Discussion in '' started by Dale, Sep 3, 2003.

  1. Dale

    Dale Guest

    Yo, Bob

    Actually, Bobby Owsinski's material at was one of the
    most useful sources I had read - including the Q&A (you've probably read it by
    now). And (ditto) the surroundpro site has more good info.

    Bobby: I don't remember reading about *dual subs* - or I never read that far
    in any material to date. With the particularly non-directional nature of
    frequencies below 80Hz, would dual subs really be very useful in a 10 x 23
    studio if a single sub is truly centered in an "acoustically symmetric",
    treated mix room? How do they make calibration easier?

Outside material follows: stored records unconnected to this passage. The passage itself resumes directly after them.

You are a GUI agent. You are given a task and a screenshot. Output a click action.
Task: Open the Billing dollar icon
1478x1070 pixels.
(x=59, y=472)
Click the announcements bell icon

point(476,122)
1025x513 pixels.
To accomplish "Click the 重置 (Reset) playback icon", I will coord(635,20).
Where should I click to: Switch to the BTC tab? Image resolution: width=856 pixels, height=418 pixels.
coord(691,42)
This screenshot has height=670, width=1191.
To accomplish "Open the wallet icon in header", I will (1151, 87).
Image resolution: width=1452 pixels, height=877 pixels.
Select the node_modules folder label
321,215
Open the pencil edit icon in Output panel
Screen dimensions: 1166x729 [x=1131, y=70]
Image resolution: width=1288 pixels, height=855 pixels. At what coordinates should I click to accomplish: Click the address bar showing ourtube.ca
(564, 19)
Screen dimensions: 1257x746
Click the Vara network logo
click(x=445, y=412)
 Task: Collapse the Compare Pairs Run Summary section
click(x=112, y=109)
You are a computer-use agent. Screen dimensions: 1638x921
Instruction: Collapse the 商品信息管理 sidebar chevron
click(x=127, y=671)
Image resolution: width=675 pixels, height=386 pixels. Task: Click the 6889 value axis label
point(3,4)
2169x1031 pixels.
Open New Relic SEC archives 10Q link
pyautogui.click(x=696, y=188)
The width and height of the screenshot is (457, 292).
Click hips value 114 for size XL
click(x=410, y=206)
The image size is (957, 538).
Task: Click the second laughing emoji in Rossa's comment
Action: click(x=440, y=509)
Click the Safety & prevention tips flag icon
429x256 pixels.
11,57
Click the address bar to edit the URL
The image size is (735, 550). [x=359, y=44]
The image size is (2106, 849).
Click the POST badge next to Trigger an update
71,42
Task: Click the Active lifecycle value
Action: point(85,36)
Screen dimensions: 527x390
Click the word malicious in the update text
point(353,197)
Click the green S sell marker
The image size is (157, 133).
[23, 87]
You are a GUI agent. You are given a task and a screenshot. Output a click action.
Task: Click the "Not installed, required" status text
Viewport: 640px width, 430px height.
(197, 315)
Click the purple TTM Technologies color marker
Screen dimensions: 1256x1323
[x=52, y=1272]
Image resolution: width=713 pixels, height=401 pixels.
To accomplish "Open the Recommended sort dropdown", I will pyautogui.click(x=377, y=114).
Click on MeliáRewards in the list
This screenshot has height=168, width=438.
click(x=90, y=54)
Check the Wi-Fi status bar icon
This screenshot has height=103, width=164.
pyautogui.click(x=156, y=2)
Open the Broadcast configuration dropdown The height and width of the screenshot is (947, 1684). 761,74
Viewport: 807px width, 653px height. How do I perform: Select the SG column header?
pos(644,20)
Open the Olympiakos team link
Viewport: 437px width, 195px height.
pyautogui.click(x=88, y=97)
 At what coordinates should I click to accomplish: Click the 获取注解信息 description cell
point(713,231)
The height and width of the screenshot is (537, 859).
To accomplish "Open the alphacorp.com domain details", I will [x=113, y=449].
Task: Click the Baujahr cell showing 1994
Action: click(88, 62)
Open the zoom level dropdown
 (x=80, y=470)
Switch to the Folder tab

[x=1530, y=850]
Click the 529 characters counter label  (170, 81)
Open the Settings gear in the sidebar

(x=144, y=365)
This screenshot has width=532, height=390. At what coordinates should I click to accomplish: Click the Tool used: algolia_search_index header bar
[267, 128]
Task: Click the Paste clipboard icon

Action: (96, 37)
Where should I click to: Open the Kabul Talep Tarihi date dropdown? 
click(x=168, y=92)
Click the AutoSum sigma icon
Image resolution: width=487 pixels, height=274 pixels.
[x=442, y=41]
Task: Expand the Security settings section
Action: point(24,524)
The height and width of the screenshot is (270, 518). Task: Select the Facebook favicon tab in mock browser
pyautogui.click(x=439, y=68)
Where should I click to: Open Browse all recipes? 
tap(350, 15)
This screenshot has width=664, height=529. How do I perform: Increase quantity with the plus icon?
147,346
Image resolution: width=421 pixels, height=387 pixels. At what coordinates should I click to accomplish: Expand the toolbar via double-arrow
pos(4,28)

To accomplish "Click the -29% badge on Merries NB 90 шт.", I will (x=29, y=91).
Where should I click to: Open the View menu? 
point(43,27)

    I gather that my current pair of HR824s would benefit from the company of 3
    more 824s in a 5.1 scenario (yowzie, on behalf of my credit line, I hope the
    economy improves). Any thoughts on a sub for this setup?? I have NOT
    researched them yet.

    Oddio Guy

    >You're best off with 5 identical speakers and a matching sub (actually 2
    >subs are best). What you'll find is that you can generally get by with
    >much smaller speakers than with stereo since a higher SPL with lower
    >distortion is possible thanks to having more speakers and a sub (if you
    >use bass management). Also, the system is usually set up in the near to
    >mid-field, so this means that you usually don't have to worry about
    >enough level to fill the room either.
    >I really would suggest that you use both a proper bass manager and dual
    >subs. The bass manager will give you low frequency extension and the
    >dual subs will give you more headroom, make calibration easier, and keep
    >the LFs from leaning to one side because of placement (you hardly ever
    >get to put it in the center).
    >Of course, the whole key to the system is proper calibration (see our
    >website for some helpful articles - You
    >might want to check out some other resources other than Dolby and DTS
    >since they can be very dogmatic in their approach and you might have a
    >hard time decerning the valuable info from the party line if you're new
    >to the field.
    >Check out Surround Professional magazine ( for some
    >good info in all aspects of the genre. They also have a nice forum at
    >On the film scores that I've worked on (granted they are medium to large
    >budget Hollywood films), all of them were delivered in stems to the dub
    >stage. The stems usually consisted of a 5.0 music bed, separate bass or
    >LF instruments, 5.0 lead instrument, and 5.0 anything else of interest
    >or secondary music element. In general, the dub mixer always wanted
    >anything with very high or very low frequencies as a separate element.
    >All of the stems are mixed so that when the dub mixer brings all the
    >faders up to zero, it accurately represents your mix.
    >It's always a great idea to talk with the dubbing mixer before you begin
    >to mix just to make sure that you can deliver what they want.
    >If you're asked to mix in stems, it eliminates the need for super
    >precise system calibration and worry about how the project will
    >translate to a theater, since it's all on the dubbing mixer to put it
    >Now mixing for the home theater (which is 95% of our work) is a
    >different kettle of fish altogether.